Table 16 presents summary statistics for the covariates for the nonexperimental Lalonde data, including the normalized difference. Compared to the lottery data or the experimental Lalonde data, one sees substantially larger differences between the two groups, with normalized differences as large as two (for the indicator for being African-American), and many larger than one (including variables that a priori are likely to be important, such as the earnings variables). These summary statistics suggest that, irrespective of whether one believes the unconfoundedness assumption is a plausible one, it will be a severe statistical challenge to adjust for these covariate differences. Without even having looked at the outcome data, one can be confident that simple least squares regression adjustments are likely to be sensitive to the exact implementation.

#### 2. Estimating the propensity score for the nonexperimental Lalonde data

The first step is to estimate the propensity score on the full sample. I selected the two prior earnings measures, and the two indicators for these measures being positive for automatic inclusion in the propensity score. The selection algorithm selected five additional linear terms, leaving only education as a covariate that was not selected. The algorithm then selected five second-order terms, many of them involving the lagged earnings and employment measures. Table 17 presents the parameter estimates for this specification.

Clearly, the second-order terms are important here. The value of the log likelihood function at the maximum likelihood estimates is –408.8. If instead, a simple linear specification is used with all ten covariates, the value of the log likelihood function is –474.5. The correlation between the log odds ratio (the logarithm of the ratio of the propensity score over one minus the propensity score) for the specification involving second-order terms versus only linear terms is only 0.70. It appears unlikely that the linear specification of the propensity score will lead to an accurate approximation to the true conditional expectation.

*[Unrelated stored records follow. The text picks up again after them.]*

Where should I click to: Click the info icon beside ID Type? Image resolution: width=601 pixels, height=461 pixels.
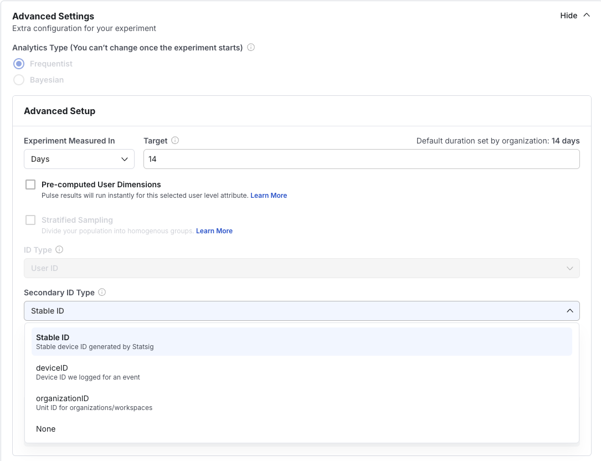59,250
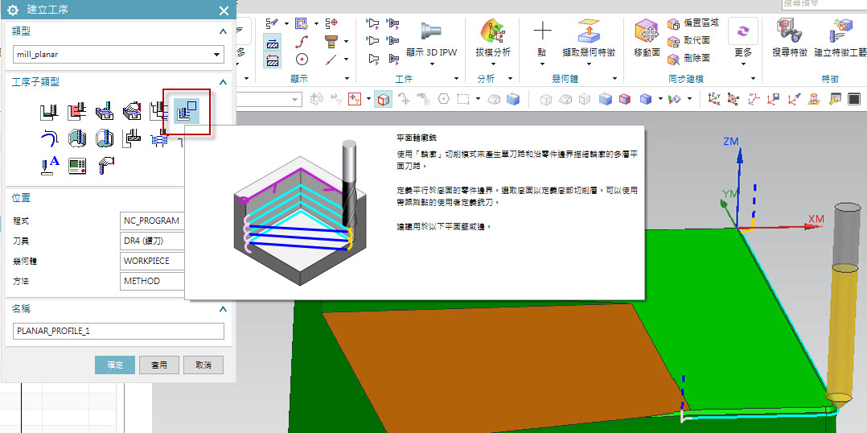Open the 程式 NC_PROGRAM dropdown
The height and width of the screenshot is (433, 867).
point(153,221)
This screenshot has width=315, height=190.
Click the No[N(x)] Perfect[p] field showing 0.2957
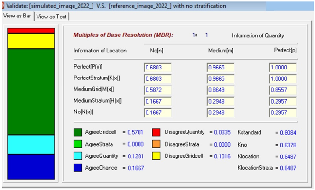(x=283, y=112)
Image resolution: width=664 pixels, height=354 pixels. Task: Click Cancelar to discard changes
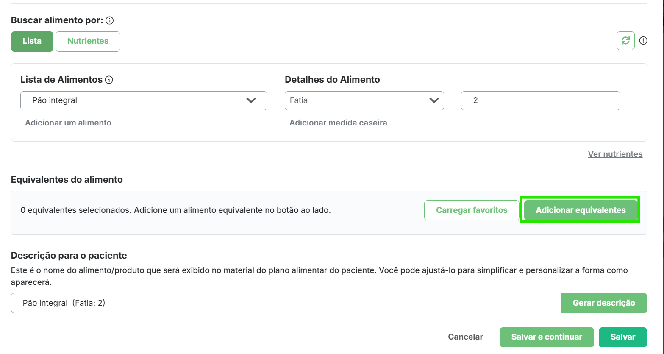(x=465, y=337)
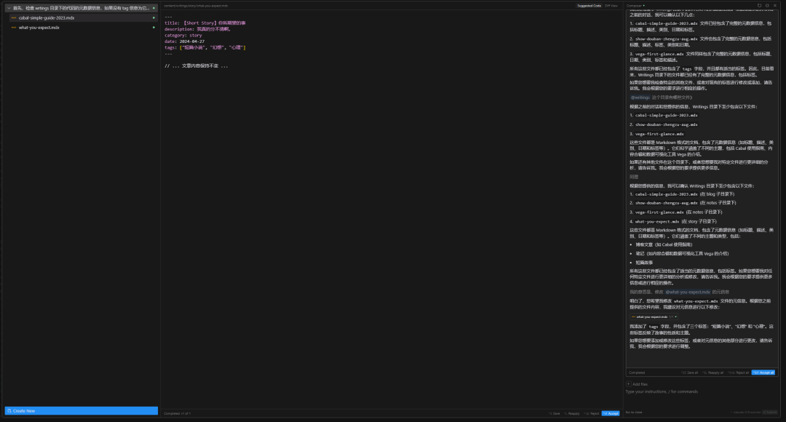Collapse the first composer task group chevron
This screenshot has width=786, height=422.
(x=7, y=8)
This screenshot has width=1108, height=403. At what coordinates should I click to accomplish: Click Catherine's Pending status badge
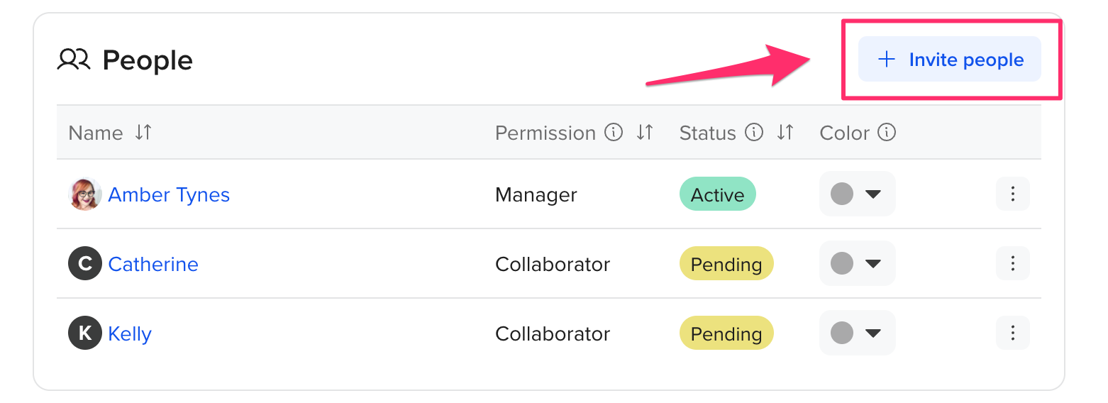[726, 264]
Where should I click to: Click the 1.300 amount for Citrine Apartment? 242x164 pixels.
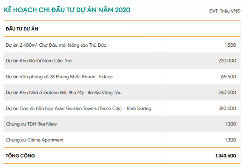(x=230, y=140)
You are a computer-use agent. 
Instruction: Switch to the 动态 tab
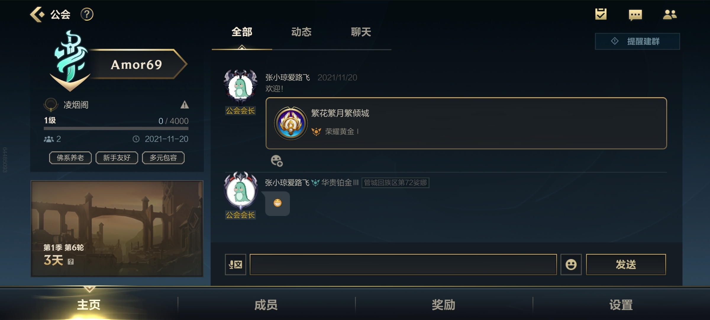(301, 32)
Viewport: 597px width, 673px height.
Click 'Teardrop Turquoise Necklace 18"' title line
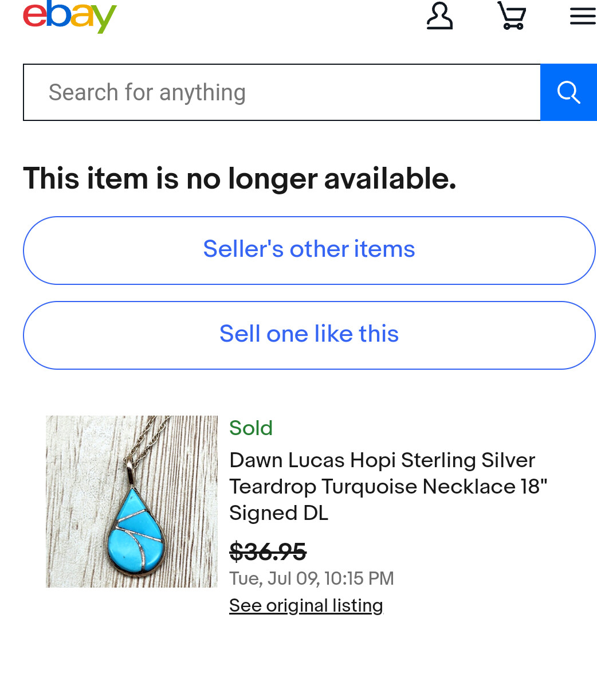click(x=388, y=487)
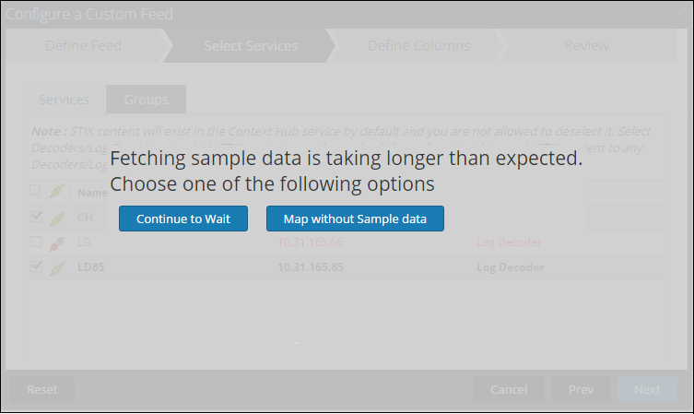Viewport: 694px width, 414px height.
Task: Switch to the Groups tab
Action: 146,100
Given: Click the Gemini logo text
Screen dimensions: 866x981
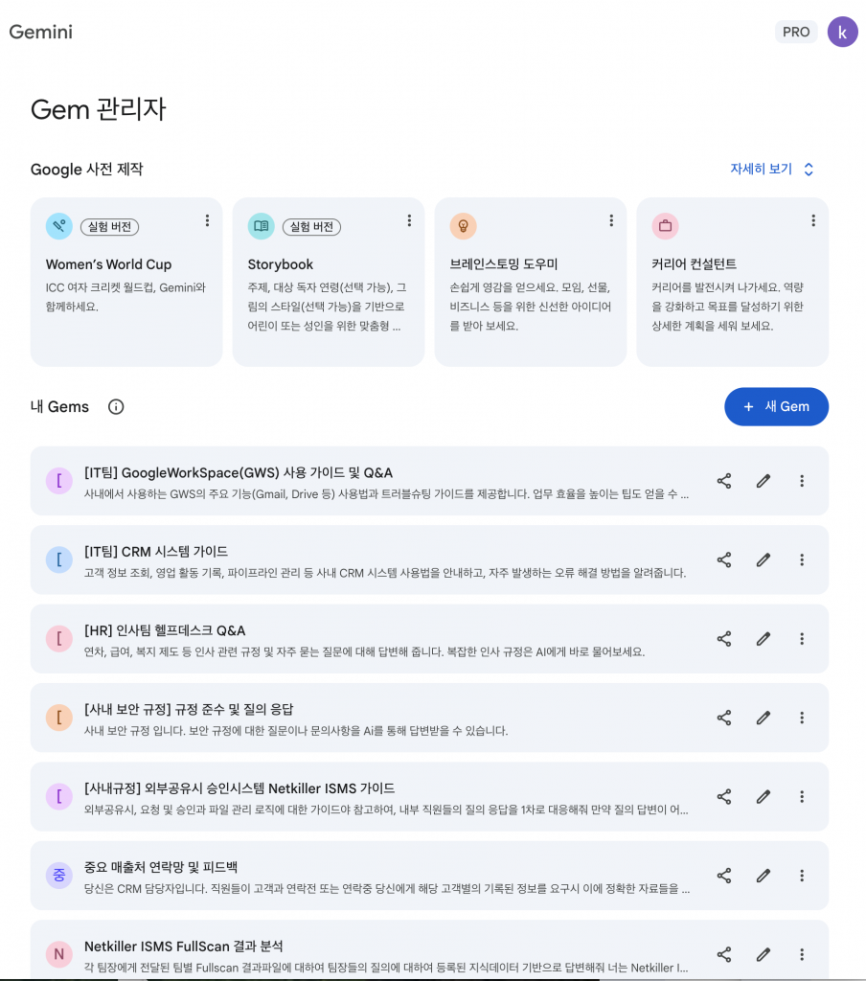Looking at the screenshot, I should (x=41, y=32).

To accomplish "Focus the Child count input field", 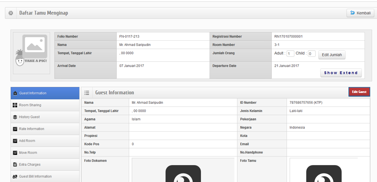I will 311,53.
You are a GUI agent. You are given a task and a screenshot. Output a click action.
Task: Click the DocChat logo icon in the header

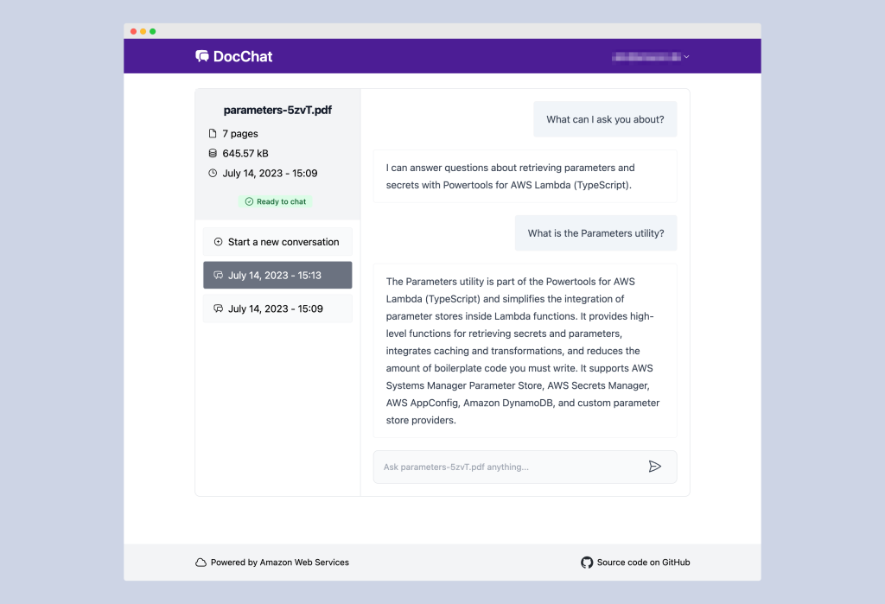(x=202, y=55)
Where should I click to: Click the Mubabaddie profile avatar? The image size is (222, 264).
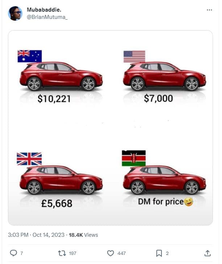(15, 13)
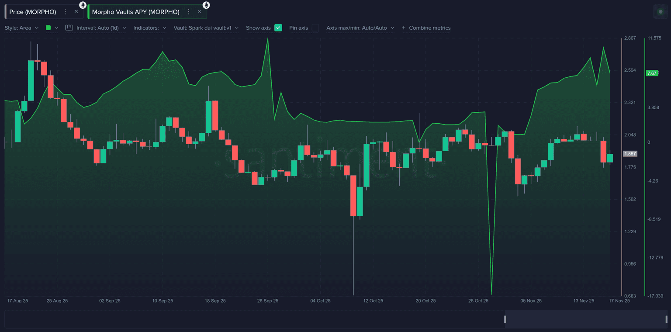Uncheck the Show axis checkbox

coord(278,28)
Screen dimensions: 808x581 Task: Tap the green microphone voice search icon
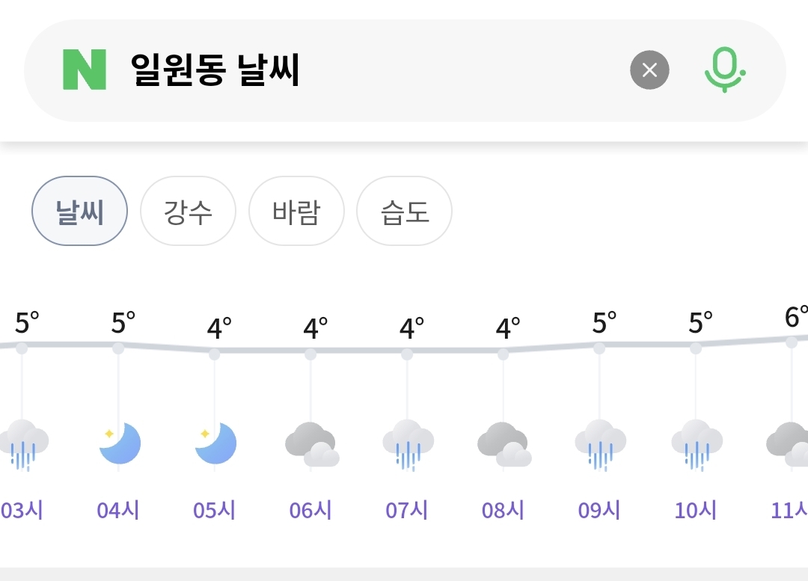pyautogui.click(x=725, y=70)
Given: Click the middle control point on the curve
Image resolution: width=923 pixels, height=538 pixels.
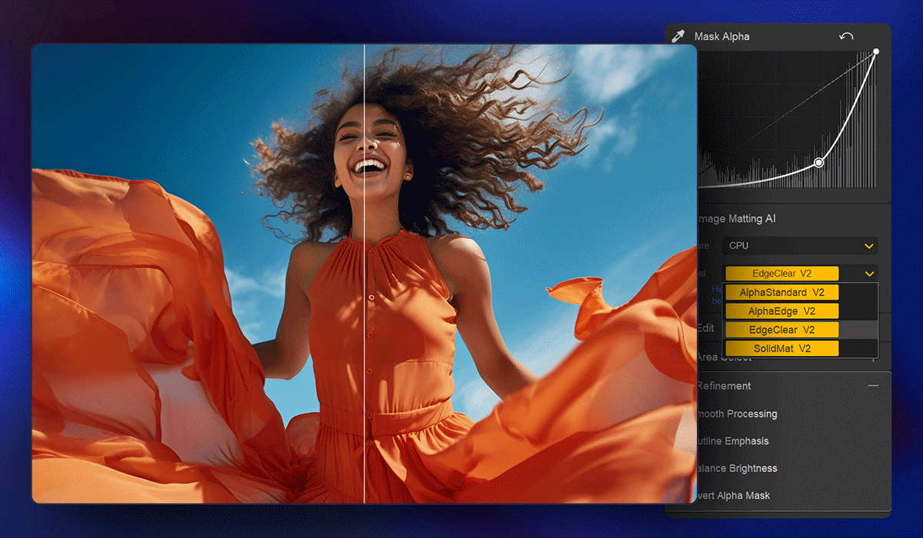Looking at the screenshot, I should pos(818,162).
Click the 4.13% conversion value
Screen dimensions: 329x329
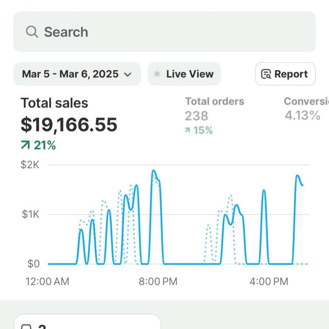click(302, 115)
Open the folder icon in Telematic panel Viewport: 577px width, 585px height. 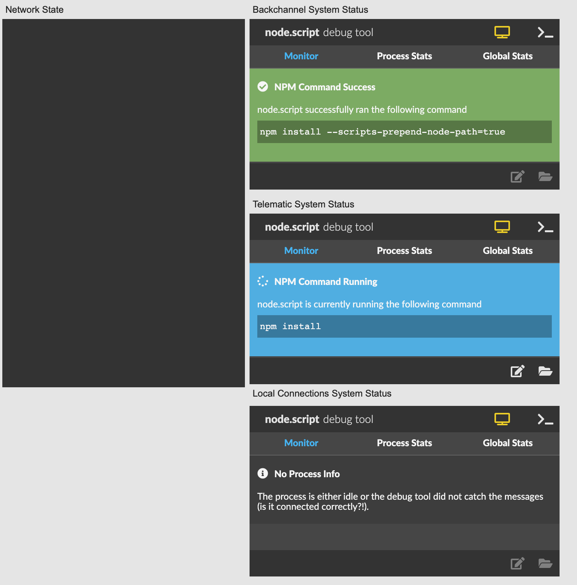pos(545,371)
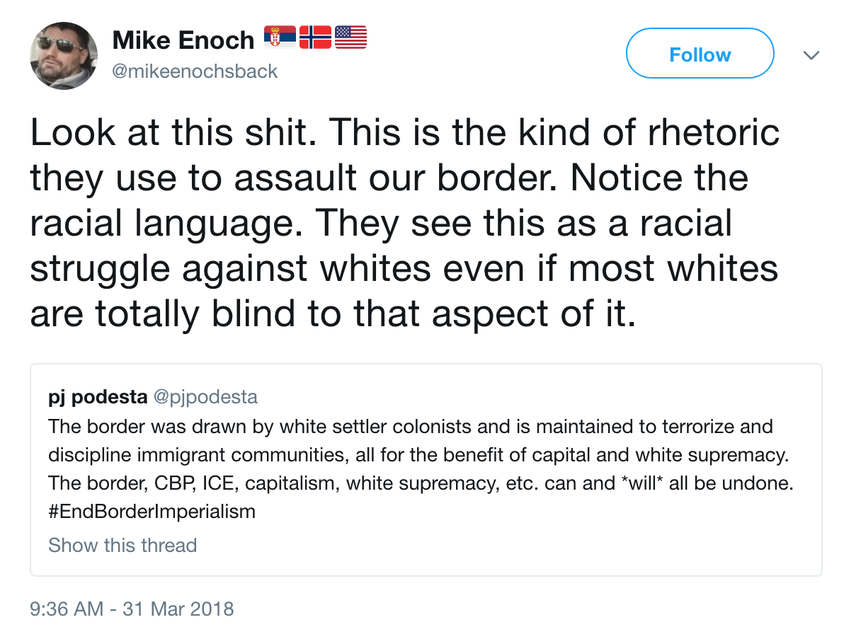The image size is (844, 639).
Task: Click the American flag emoji
Action: click(x=350, y=38)
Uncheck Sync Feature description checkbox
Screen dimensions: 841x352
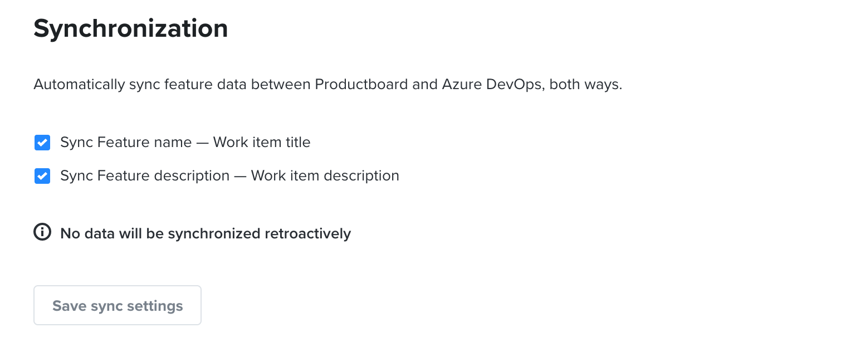point(42,176)
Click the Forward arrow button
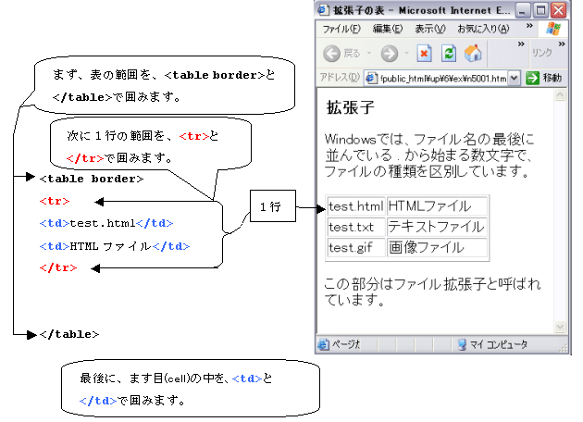Viewport: 583px width, 422px height. point(389,53)
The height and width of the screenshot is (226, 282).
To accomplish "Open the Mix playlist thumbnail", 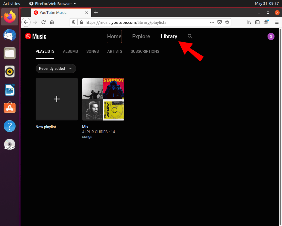I will (103, 99).
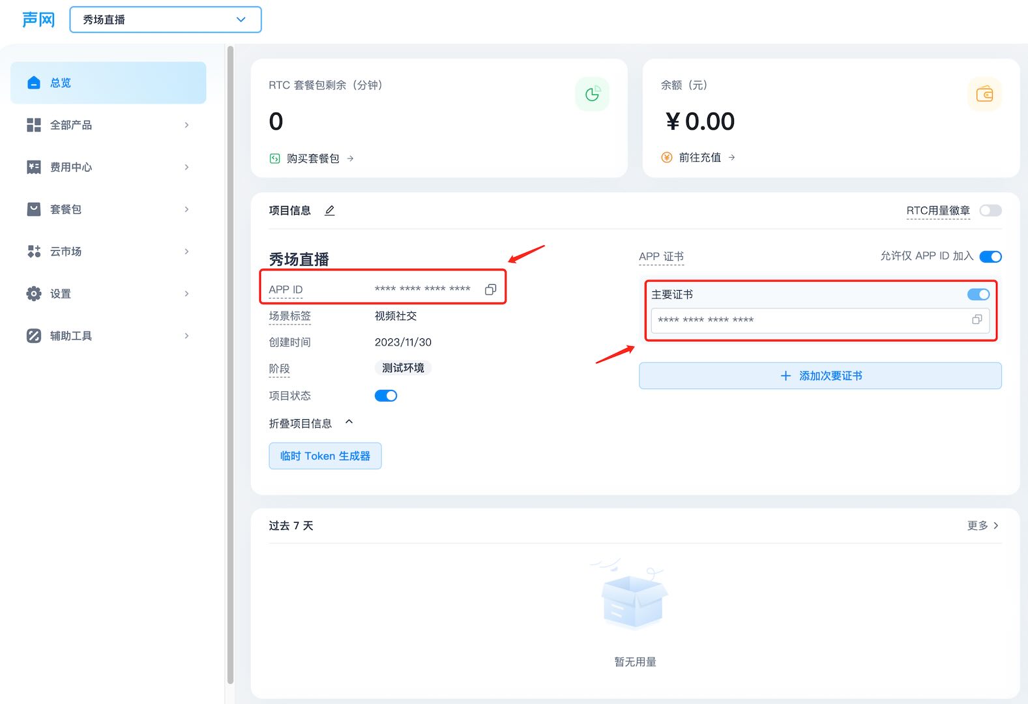Copy the APP ID value

coord(490,289)
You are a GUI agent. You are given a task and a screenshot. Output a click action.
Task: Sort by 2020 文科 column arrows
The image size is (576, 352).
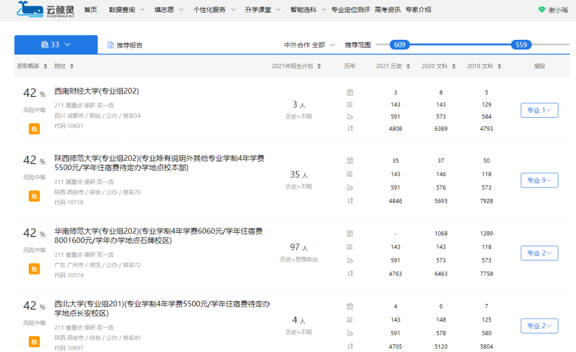point(453,66)

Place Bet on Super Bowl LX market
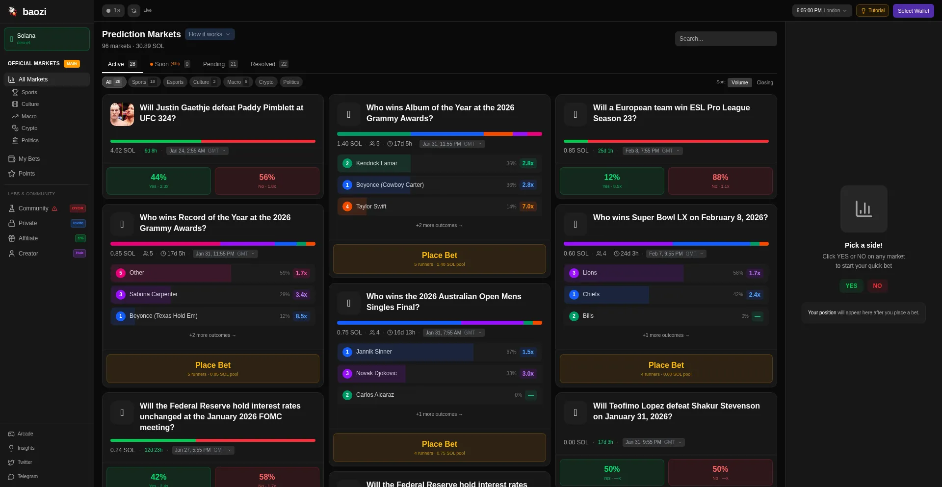(x=666, y=368)
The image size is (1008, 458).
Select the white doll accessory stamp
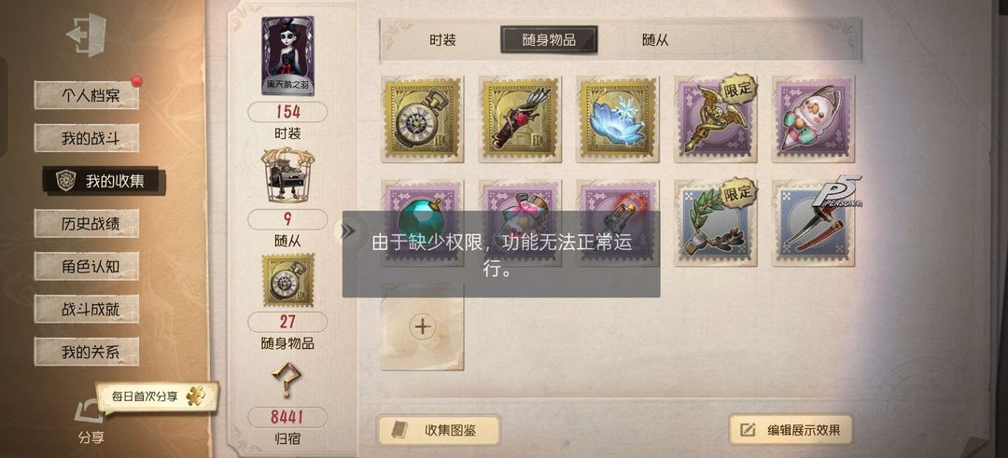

#### 3. Matching the nonexperimental Lalonde data to improve balance

In this case, one is interested in the average effect on the treated. Because there are a large number of potential controls, the matching from Section I is used to obtain a more balanced sample. Specifically, I match the 185 treated individuals to the closest controls, without replacement. The match quality is not always high for this data set. Out of the 185 matches, there are 30 matches with difference in log odds ratio larger than 1.00. These are treated units with a propensity score between 0.74 and 0.89, matched with control units with propensity scores between 0.49 and 0.69. Although these differences are substantial, it is plausible that the further adjustment procedures suggested in this paper are effective in removing them. In Table 18, I report the normalized differences for the original sample (the same as before in Table 16), the normalized differences in the matched sample, and the ratio of the two. Compared to the normalized differences prior to the matching, the normalized differences after propensity score matching are substantially smaller. Whereas before there were six (out of ten) normalized differences in excess of 1.00, now none of the normalized differences is larger than 0.28, with most smaller than 0.10. The remaining normalized differences are still substantial, and they highlight that the simple matching has not removed all covariate differences between treated and control units, as also evidenced by the poor match quality for some of the matches. Nevertheless, because the differences are so much smaller, it will now be more reasonable to expect various estimators to be able to remove most of the remaining differences.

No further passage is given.